1. Begründete Verdachtsfälle ohne Tests unter Quarantäne
Tests werden derzeit bei begründetem Verdacht einer Corona-Infektion durchgeführt (entsprechend den Empfehlungen des Robert-Koch-Instituts). Bei der leider mittlerweile großen Zahl an Infizierten ist dieses Testsystem nicht mehr angemessen. Positiv getestete Personen werden unter häuslichen Quarantäne gestellt, soweit sie nicht schwer erkrankt sind. Viel sinnvoller wäre es, begründete Verdachtsfälle ohne Test unter Quarantäne zu stellen. Dadurch wird zwar ein Teil dieser Personen unnötig unter Quarantäne gestellt, wenn sie doch nicht infiziert sind. Aber es werden so Testkapazitäten gewonnen.
2. Multiplikatoren testen
Die so frei werdenden Testkapazitäten könnten für potenzielle Virusmultiplikatoren in wichtigen Bereichen, z.B. von Pflegeheimpersonal zum Schutz der besonders gefährdeten älteren Bevölkerung und von Krankenhauspersonal durchgeführt werden, und zwar (im Gegensatz zum derzeitigen vom RKI empfohlenen Vorgehen) unabhängig von Symptomen, da viele Infizierte keine oder nur geringe Symptome zeigen, aber trotzdem andere infizieren können. Das aktuelle Beispiel des Altersheims in Würzburg, wo über ein Dutzend Ältere infiziert wurden und gestorben sind, zeigt die Dringlichkeit von derartigen Tests.

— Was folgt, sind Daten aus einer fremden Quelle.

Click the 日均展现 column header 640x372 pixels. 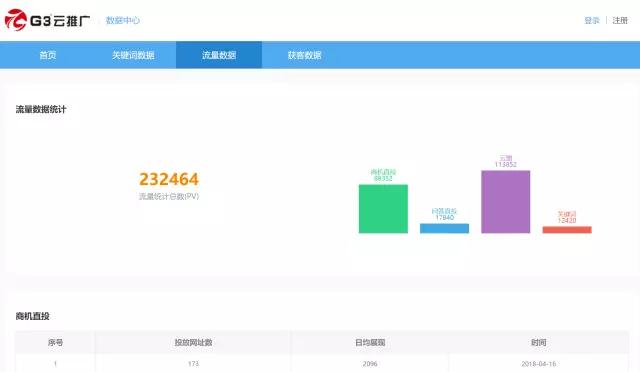tap(370, 343)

3. Bundesweite flächendeckende Tests als Ziel
– Mittelfristiges Ziel muss es sein, letztlich bundesweit flächendeckende Tests unabhängig von Symptomen durchzuführen, ganz ähnlich wie sie nach dem Krieg für Tuberkulose durchgeführt worden sind. Corona-Tests sollten außerdem – wie das bereits in einigen Landkreisen (oder auch in Südkorea) praktiziert wird – möglichst in Drive-Through-Schaltern durchgeführt werden. Dadurch ist ein für alle Beteiligten risikominimiertes Testverfahren sichergestellt.
4. Mundschutzpflicht
– Einführung einer allgemeinen Mundschutzpflicht, so wie es mit Erfolg schon in vielen asiatischen Ländern seit Monaten umgesetzt ist. Wenn das Corona-Virus wesentlich durch Tröpfcheninfektion weitergegeben wird, wie vom RKI erläutert, wird durch einen Mundschutz die Wahrscheinlichkeit einer Infektion deutlich verringert. Das RKI hat durch seine Zweifel an der Sinnhaftigkeit eines Mundschutzes zu einer unnötigen Verbreitung des Corona-Virus beigetragen und diese Zweifel erst am 02. April 2020 wesentlich reduziert.
5. Läden sicherheitsorientiert wieder öffnen
Schrittweise Öffnung aller Läden, soweit dort ein Mindestabstand von 1,5 m gewährleistet werden kann. Warum sind z.B. in Wiesbaden alle Autohäuser und kleinen Geschäfte geschlossen, obwohl dort im Regelfall der Mindestabstand gewährleistet und durch eine allgemeine Mundschutzpflicht eine Ansteckung so gut wie verhindert werden kann? Je früher die Läden wieder öffnen, desto früher können Gewerbe und Industrie ihre Produkte wieder verkaufen.
6. Kitas und Schulen wieder öffnen
Schrittweise Wiedereröffnung der Kitas und Schulen, soweit Lehrpersonal und Kinder vorher negativ auf Corona-Virus getestet wurden. Dann könnten die Eltern – auch im Homeoffice – wieder produktiv arbeiten.
*Lorenz Jarass ist emeritierter Professor an der Hochschule Rhein-Main in Wiesbaden. Er hat an der Stanford University Systemanalyse studiert. Nach längerer Tätigkeit als Geschäftsführer einer von ihm mitgegründeten Forschungsgesellschaft arbeitete er als Professor im Bereich der Systemoptimierung und der Wirtschaftsstatistik.
Änderungshinweis (5. 04): Die erste Zwischenüberschrift wurde wegen eines sinnentstellenden Redigierfehlers geändert , der Text darunter ebenfalls um das Gemeinte klarer zu machen.